Jensen's functional equation in multi-normed spaces (Q993614)

Let \(E\) be a linear space and let \((F^n,\|\cdot\|_{n})_{n\in\mathbb{N}}\) be a multi-Banach space. In such a setting, the Hyers-Ulam stability of Jensen's functional equation is proved. Suppose that a mapping \(f: E\to F\) is an approximate solution of Jensen's equation, i.e., \(f(0)=0\) and, with some \(\alpha\geq 0\), \[ \sup_{k\in\mathbb{N}} \left\| \left( f\left(\frac{x_1+y_1}{2}\right)-\frac{f(x_1)+f(y_1)}{2},\dots, f\left(\frac{x_k+y_k}{2}\right)-\frac{f(x_k)+f(y_k)}{2} \right) \right\|_{k} \leq\alpha \] for all \(x_i,y_i\in E\).

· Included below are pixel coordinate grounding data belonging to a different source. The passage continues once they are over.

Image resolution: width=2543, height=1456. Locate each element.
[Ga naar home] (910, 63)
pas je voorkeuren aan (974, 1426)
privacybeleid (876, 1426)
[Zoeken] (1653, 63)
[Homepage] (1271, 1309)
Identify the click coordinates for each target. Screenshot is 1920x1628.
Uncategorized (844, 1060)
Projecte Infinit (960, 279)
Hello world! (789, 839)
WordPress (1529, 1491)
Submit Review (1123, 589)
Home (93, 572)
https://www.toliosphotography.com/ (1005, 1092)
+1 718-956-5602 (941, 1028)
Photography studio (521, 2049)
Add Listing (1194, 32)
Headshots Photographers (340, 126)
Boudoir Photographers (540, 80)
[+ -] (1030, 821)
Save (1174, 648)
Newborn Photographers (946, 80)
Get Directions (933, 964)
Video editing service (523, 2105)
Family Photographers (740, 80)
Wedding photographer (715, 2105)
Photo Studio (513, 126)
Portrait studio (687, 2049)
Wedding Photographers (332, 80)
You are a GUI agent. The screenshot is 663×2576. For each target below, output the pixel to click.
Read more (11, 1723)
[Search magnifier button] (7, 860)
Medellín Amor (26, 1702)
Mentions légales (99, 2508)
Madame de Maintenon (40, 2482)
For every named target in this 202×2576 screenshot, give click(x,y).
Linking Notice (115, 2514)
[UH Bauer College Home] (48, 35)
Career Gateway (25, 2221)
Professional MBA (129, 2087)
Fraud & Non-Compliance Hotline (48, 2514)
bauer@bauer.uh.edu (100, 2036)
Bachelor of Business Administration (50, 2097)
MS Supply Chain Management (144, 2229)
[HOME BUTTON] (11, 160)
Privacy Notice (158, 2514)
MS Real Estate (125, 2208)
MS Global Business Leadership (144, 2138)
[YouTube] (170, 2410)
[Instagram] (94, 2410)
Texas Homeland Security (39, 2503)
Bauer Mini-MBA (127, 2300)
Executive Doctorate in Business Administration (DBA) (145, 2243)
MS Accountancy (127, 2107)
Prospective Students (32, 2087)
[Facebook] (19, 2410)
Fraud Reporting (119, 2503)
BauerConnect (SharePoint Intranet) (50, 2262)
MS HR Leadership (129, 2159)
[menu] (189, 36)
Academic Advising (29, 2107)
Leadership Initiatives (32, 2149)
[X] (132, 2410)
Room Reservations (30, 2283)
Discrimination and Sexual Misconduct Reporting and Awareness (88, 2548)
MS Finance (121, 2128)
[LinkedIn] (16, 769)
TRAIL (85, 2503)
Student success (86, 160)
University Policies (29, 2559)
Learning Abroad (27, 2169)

Then, there exists a unique additive mapping \(T: E\to F\) such that \[ \sup_{k\in\mathbb{N}}\left\|(f(x_1)-T(x_1),\dots,f(x_k)-T(x_k))\right\|_{k}\leq 2\alpha \] for all \(x_i\in E\). Additionally, the stability on a restricted domain is proved as well as an asymptotic behavior.